SARASOTA BAY, Fla. — A type of blue-green algae is what's causing the rotten smell by parts of Sarasota Bay, the Florida Department of Environmental Protection confirms.
- Algae is different than what lingered in Lake Okeechobee
- Officials in Manatee County monitoring situation
- More Manatee County headlines
A sample taken Wednesday from Sarasota Bay at a location off Whitfield Avenue tested positive for Lyngbya majuscula. It's a type of blue-green algae that has the potential to be toxic.
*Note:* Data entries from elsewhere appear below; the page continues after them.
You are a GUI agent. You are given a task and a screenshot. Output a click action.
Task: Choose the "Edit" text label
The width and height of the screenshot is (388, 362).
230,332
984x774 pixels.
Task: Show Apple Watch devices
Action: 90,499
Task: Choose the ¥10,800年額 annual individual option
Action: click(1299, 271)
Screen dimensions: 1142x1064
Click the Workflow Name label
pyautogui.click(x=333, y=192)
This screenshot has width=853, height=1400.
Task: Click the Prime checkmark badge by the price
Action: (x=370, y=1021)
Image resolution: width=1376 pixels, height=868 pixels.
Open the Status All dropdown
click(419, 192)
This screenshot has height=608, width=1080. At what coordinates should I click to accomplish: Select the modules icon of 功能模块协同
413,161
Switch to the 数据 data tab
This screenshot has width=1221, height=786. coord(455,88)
According to the DEP, experts did not detect any of the toxins Lyngbya majuscula is capable of producing while sampling this bloom.
It's a different type of algae than what has lingered in Lake Okeechobee over the last year.
Serge Thomas, a scientist at Florida Gulf Coast University, says coming into contact with the algae bloom can cause a rash or skin irritation.
"It's like poison ivy," he said. "Some people might be more affected by the poison ivy than others."
Thomas recommends staying out of the water by the bloom, and keeping pets from drinking or swimming in the affected area.
Officials with Manatee County are continuing to monitor the situation.
"It's not harmful to living creatures or fish, we hope, so we'll act accordingly and watch Mother Nature play itself out," said Charlie Hunsicker, director of parks and natural resources for Manatee County.
The same type of blue-green algae was detected last week in Sarasota County.